After receiving a grade on Gradescope, you may request a regrade through the Gradescope interface. To help with logistics, please submit regrade requests within 1 week after the grade has been released.

What You Can Expect from the Instructional Team

I am here to guide your learning and will challenge you to actively engage in the learning process through class activities, assignments, and more. I will strive for an inclusive and collaborative classroom and welcome suggestions for improvement. I will do my best to give you the tools, feedback, and support to succeed, so let me know if I can do anything more.

Learning is a never-ending process, so I hope to motivate students to seek more information on topics we don’t have time to cover. I want to support you all in this learning experience!

The best way to reach me is by email or Slack. You should expect a response within three business days (but often much sooner!).

Respect for Diversity

We intend that students from all diverse backgrounds, perspectives, and situations be well served by this course, and that the diversity students bring is viewed as a resource, strength, and benefit.

Materials and activities are intended to be respectful of diversity, including (but not limited to) gender, sexuality, disability, age, socioeconomic status, ethnicity, race, religion, political affiliation, culture, and more. We acknowledge there is likely a diversity of access to resources among students, and we will do our best to support everyone.

If any class meetings conflict with religious events, please let us know so we can make arrangements.

Names and pronouns

All people have the right to be addressed and referred to in accordance with their personal identity. You will have the chance to indicate the name you prefer to be called (via the survey on Canvas) and, if you choose, identify pronouns with which you would like to be addressed.

Support Services

If you are experiencing challenges that create barriers to learning (e.g., increased anxiety, difficulty concentrating, or other stressors), Stanford provides confidential mental health services and support.

Access and Accommodations

Stanford is committed to providing equal educational opportunities for disabled students. Disabled students are a valued and essential part of the Stanford community.

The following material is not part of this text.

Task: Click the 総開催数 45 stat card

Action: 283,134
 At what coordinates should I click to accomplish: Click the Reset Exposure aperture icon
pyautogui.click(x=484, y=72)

If you experience a disability, please register with the Office of Accessible Education (OAE):

  • OAE site: oae.stanford.edu
  • OAE location: 563 Salvatierra Walk; phone: 723-1066

If you already have an Academic Accommodation Letter, please share it as early as possible so we can coordinate support and address any barriers to access and inclusion.

Honor Code and Office of Community Standards

We take the Honor Code very seriously. Students must not give or receive unpermitted aid in examinations or class work, including the preparation of reports or any other work used as the basis of grading. The student who lets others copy their work is as responsible as those who copy.

Violations include (at minimum):

  • copying material from another student,
  • copying previous years’ solution sets,
  • copying solutions found using Google,
  • copying solutions found on the internet.

Suspected violations may be reported without warning, and the Office of Community Standards (OCS) determines whether a violation occurred (sometimes after the quarter has ended).

Please do not post any material from this class online. This encourages Honor Code violations, penalizes other students, and can violate copyright.

Homework is designed to help you learn the material—you lose the benefits if someone hands you the solution.

If found guilty of a violation, your grade will be lowered by at least one letter grade.

Acknowledgements

Course materials include contributions from John Winnicki, Xiran Liu (ICME alum), Matthew J. Zahr (ICME alum), Reza Fazel-Rezai (MathWorks), Hung Le (ICME), and online resources provided by MathWorks.


We hope you enjoy learning about MATLAB this quarter!